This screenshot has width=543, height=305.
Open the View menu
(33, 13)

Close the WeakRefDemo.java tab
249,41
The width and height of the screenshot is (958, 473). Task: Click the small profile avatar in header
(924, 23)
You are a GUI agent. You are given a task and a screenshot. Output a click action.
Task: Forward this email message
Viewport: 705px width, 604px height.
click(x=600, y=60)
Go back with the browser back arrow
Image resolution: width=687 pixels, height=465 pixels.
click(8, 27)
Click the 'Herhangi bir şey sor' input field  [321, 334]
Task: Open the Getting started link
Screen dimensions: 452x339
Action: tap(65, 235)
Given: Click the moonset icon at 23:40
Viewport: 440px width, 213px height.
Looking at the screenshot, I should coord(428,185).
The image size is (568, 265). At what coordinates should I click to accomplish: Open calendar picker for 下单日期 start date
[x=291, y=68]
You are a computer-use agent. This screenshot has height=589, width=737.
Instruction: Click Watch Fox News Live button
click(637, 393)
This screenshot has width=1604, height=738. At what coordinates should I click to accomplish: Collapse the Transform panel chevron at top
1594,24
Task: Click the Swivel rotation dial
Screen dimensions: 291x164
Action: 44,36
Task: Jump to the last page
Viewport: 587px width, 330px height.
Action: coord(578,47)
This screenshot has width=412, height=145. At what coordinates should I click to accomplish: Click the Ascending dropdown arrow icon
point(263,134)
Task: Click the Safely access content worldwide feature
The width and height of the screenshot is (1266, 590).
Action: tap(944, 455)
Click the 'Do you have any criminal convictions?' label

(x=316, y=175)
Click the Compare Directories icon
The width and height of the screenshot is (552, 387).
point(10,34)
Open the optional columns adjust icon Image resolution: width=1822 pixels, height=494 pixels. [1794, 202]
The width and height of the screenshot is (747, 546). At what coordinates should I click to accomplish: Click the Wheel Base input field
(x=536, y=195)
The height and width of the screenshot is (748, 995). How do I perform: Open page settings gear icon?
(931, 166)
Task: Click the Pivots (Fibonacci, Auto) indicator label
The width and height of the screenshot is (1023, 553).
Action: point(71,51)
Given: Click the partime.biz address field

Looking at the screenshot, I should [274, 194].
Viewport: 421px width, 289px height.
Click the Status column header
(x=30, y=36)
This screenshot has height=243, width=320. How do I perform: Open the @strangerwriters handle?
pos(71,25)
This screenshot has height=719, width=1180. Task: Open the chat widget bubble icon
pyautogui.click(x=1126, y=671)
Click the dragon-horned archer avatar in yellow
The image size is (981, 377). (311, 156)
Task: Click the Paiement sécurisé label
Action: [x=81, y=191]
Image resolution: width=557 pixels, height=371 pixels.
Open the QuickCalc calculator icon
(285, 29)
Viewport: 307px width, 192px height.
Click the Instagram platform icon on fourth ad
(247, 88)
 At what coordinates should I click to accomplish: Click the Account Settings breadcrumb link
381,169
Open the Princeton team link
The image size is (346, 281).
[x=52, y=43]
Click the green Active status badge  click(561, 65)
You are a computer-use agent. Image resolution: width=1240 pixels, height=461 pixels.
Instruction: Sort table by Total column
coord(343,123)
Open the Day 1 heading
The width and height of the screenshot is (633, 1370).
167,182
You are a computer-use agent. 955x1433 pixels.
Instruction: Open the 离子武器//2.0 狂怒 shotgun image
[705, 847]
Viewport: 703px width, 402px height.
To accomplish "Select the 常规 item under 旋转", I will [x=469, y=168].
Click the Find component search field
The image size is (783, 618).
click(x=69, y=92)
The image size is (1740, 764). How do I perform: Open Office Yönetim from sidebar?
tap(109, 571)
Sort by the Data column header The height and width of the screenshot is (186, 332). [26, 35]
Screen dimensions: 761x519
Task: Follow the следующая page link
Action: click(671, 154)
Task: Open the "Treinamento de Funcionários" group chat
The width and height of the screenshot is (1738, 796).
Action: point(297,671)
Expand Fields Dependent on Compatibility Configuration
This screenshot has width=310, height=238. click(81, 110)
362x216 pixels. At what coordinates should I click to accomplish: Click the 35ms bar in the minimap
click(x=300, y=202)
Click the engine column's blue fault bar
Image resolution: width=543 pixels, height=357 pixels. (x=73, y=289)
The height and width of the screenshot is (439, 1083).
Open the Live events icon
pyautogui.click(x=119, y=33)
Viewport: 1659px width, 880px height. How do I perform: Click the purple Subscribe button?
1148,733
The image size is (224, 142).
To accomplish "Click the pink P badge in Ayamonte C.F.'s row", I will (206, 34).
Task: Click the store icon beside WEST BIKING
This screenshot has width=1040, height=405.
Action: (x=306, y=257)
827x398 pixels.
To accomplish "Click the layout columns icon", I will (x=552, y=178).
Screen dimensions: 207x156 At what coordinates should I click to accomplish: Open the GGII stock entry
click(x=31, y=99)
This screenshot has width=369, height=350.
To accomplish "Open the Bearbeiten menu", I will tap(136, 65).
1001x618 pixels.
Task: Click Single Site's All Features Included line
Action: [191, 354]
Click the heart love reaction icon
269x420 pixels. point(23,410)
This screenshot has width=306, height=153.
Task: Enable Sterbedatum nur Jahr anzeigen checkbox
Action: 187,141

════════════════════

◆ **HOW TO COMPLETE THIS TASK**: Print out all of the records above, word for word.

◆ **TASK OUTPUT**:
This screenshot has width=543, height=305.
Open the View menu
(33, 13)

Close the WeakRefDemo.java tab
249,41
The width and height of the screenshot is (958, 473). Task: Click the small profile avatar in header
(924, 23)
You are a GUI agent. You are given a task and a screenshot. Output a click action.
Task: Forward this email message
Viewport: 705px width, 604px height.
click(x=600, y=60)
Go back with the browser back arrow
Image resolution: width=687 pixels, height=465 pixels.
click(8, 27)
Click the 'Herhangi bir şey sor' input field  [321, 334]
Task: Open the Getting started link
Screen dimensions: 452x339
Action: tap(65, 235)
Given: Click the moonset icon at 23:40
Viewport: 440px width, 213px height.
Looking at the screenshot, I should coord(428,185).
The image size is (568, 265). At what coordinates should I click to accomplish: Open calendar picker for 下单日期 start date
[x=291, y=68]
You are a computer-use agent. This screenshot has height=589, width=737.
Instruction: Click Watch Fox News Live button
click(637, 393)
This screenshot has width=1604, height=738. At what coordinates should I click to accomplish: Collapse the Transform panel chevron at top
1594,24
Task: Click the Swivel rotation dial
Screen dimensions: 291x164
Action: 44,36
Task: Jump to the last page
Viewport: 587px width, 330px height.
Action: coord(578,47)
This screenshot has width=412, height=145. At what coordinates should I click to accomplish: Click the Ascending dropdown arrow icon
point(263,134)
Task: Click the Safely access content worldwide feature
The width and height of the screenshot is (1266, 590).
Action: tap(944, 455)
Click the 'Do you have any criminal convictions?' label

(x=316, y=175)
Click the Compare Directories icon
The width and height of the screenshot is (552, 387).
point(10,34)
Open the optional columns adjust icon Image resolution: width=1822 pixels, height=494 pixels. [1794, 202]
The width and height of the screenshot is (747, 546). At what coordinates should I click to accomplish: Click the Wheel Base input field
(x=536, y=195)
The height and width of the screenshot is (748, 995). How do I perform: Open page settings gear icon?
(931, 166)
Task: Click the Pivots (Fibonacci, Auto) indicator label
The width and height of the screenshot is (1023, 553).
Action: point(71,51)
Given: Click the partime.biz address field

Looking at the screenshot, I should [274, 194].
Viewport: 421px width, 289px height.
Click the Status column header
(x=30, y=36)
This screenshot has height=243, width=320. How do I perform: Open the @strangerwriters handle?
pos(71,25)
This screenshot has height=719, width=1180. Task: Open the chat widget bubble icon
pyautogui.click(x=1126, y=671)
Click the dragon-horned archer avatar in yellow
The image size is (981, 377). (311, 156)
Task: Click the Paiement sécurisé label
Action: [x=81, y=191]
Image resolution: width=557 pixels, height=371 pixels.
Open the QuickCalc calculator icon
(285, 29)
Viewport: 307px width, 192px height.
Click the Instagram platform icon on fourth ad
(247, 88)
 At what coordinates should I click to accomplish: Click the Account Settings breadcrumb link
381,169
Open the Princeton team link
The image size is (346, 281).
[x=52, y=43]
Click the green Active status badge  click(561, 65)
You are a computer-use agent. Image resolution: width=1240 pixels, height=461 pixels.
Instruction: Sort table by Total column
coord(343,123)
Open the Day 1 heading
The width and height of the screenshot is (633, 1370).
167,182
You are a computer-use agent. 955x1433 pixels.
Instruction: Open the 离子武器//2.0 狂怒 shotgun image
[705, 847]
Viewport: 703px width, 402px height.
To accomplish "Select the 常规 item under 旋转", I will [x=469, y=168].
Click the Find component search field
The image size is (783, 618).
click(x=69, y=92)
The image size is (1740, 764). How do I perform: Open Office Yönetim from sidebar?
tap(109, 571)
Sort by the Data column header The height and width of the screenshot is (186, 332). [26, 35]
Screen dimensions: 761x519
Task: Follow the следующая page link
Action: click(671, 154)
Task: Open the "Treinamento de Funcionários" group chat
The width and height of the screenshot is (1738, 796).
Action: point(297,671)
Expand Fields Dependent on Compatibility Configuration
This screenshot has width=310, height=238. click(81, 110)
362x216 pixels. At what coordinates should I click to accomplish: Click the 35ms bar in the minimap
click(x=300, y=202)
Click the engine column's blue fault bar
Image resolution: width=543 pixels, height=357 pixels. (x=73, y=289)
The height and width of the screenshot is (439, 1083).
Open the Live events icon
pyautogui.click(x=119, y=33)
Viewport: 1659px width, 880px height. How do I perform: Click the purple Subscribe button?
1148,733
The image size is (224, 142).
To accomplish "Click the pink P badge in Ayamonte C.F.'s row", I will (206, 34).
Task: Click the store icon beside WEST BIKING
This screenshot has width=1040, height=405.
Action: (x=306, y=257)
827x398 pixels.
To accomplish "Click the layout columns icon", I will (x=552, y=178).
Screen dimensions: 207x156 At what coordinates should I click to accomplish: Open the GGII stock entry
click(x=31, y=99)
This screenshot has width=369, height=350.
To accomplish "Open the Bearbeiten menu", I will tap(136, 65).
1001x618 pixels.
Task: Click Single Site's All Features Included line
Action: [191, 354]
Click the heart love reaction icon
269x420 pixels. point(23,410)
This screenshot has width=306, height=153.
Task: Enable Sterbedatum nur Jahr anzeigen checkbox
Action: 187,141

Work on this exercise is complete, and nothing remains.